Bob Bland, one of Carmen Perez’s fellow National Co-Chairs, asks me a similar rhetorical question. “It’s not enough to have voices that have always been there in the feminist movement,” she says. “It’s about recognizing the different forms of intersectionality within the feminist movement, among people of all faith, among the LGBTQIA community, and giving each group a metaphorical microphone. That was a learning curve for me early on in this organization. You can’t just welcome people to the march and say that it’s unified. You have to center their voices in leadership.”
She speaks about the national committee and the state administration team that’s made up of “every different background you could imagine” in all 50 states and 20 countries. Many of these women became “activists on the spot” — regular people who felt a very real call to action on the night of the presidential election.
“The team is so dynamic,” Carmen Perez says. “I’ve never seen anything like it. The woman who has never organized anything in her life, a baker, yoga teacher, a mother, a person dedicated to social rights and justice — all working alongside each other. It has been a powerful experience.”
Bob Bland recalls how, in the first couple of days, people kept messaging the Women’s March Facebook group to ask, “What organization is putting this march on?”
“They couldn’t understand: There was no organization. Just women coming together.”
While planning the march, Bland gave birth to her daughter. “She’s a reminder for me every single day. I look at her and I ask, ‘What am I doing to ensure that your rights are not rolled back, that this country can be one where you feel respected and empowered as a woman?’ We can’t wait for someone else to do this work for us.
Women are not afraid of work. We work tirelessly. This march came from the idea: why not take our skills, time and effort and put it toward a movement that can energize us, bring us together, make sure that this kind of thing never happens again?”
Listed on the Women’s March website is its mission:
“The rhetoric of the past election cycle has insulted, demonized, and threatened many of us – immigrants of all statuses, Muslims and those of diverse religious faiths, people who identify as LGBTQIA, Native people, Black and Brown people, people with disabilities, survivors of sexual assault — and our communities are hurting and scared. We are confronted with the question of how to move forward in the face of national and international concern and fear.
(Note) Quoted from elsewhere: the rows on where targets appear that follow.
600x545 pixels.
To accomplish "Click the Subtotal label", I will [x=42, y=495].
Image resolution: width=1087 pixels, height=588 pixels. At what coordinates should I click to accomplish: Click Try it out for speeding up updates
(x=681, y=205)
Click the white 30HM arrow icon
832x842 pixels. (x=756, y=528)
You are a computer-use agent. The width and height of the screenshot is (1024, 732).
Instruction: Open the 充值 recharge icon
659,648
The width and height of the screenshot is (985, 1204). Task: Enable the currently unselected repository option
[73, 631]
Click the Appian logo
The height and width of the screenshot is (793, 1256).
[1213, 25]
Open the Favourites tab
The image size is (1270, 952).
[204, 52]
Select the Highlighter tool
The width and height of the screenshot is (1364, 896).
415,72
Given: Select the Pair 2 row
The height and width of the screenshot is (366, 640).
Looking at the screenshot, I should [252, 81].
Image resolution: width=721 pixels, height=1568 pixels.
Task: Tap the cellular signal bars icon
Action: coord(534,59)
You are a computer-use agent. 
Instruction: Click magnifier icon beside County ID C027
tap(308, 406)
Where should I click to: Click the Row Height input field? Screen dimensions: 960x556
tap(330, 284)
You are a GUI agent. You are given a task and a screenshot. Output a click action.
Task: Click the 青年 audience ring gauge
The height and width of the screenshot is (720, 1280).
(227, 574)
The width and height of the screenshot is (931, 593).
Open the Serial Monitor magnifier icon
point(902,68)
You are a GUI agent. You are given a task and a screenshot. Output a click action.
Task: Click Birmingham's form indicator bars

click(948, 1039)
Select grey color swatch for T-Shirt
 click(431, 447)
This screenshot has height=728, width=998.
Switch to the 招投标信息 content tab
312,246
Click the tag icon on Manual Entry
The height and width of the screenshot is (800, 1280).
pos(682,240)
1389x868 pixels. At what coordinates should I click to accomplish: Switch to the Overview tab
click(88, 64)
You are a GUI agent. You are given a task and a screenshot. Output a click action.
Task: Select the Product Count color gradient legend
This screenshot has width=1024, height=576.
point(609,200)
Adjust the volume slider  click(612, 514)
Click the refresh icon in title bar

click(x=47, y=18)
In the spirit of democracy and honoring the champions of human rights, dignity, and justice who have come before us, we join in diversity to show our presence in numbers too great to ignore. The Women’s March on Washington will send a bold message to our new government on their first day in office, and to the world that women’s rights are human rights. We stand together, recognizing that defending the most marginalized among us is defending all of us.”
It is a powerful credo to stand behind and walk for. “This march transcends politics,” says Bland. To repeat her and the mission above: this is about human rights.
Carmen Perez hopes that the march will ignite a spark in those who participate, whether their footsteps land in Washington, D.C. or on the ground at sister marches nationwide.
“Yes, our communities are under attack,” says Perez. “But the fact that we have a quarter of a million people coming to Washington, D.C. gives me hope. We can’t we live in our fear. We can’t live in our anger. So what are we going to do? How do we turn our baggage into gifts? What are we going to do with our stories?”
“January 21st is going to be a day in which we can show radical resistance grounded in radical love so long as we move forward together with compassion,” she says. “And if we ask you to march again in the future, we hope you answer the answer the call.”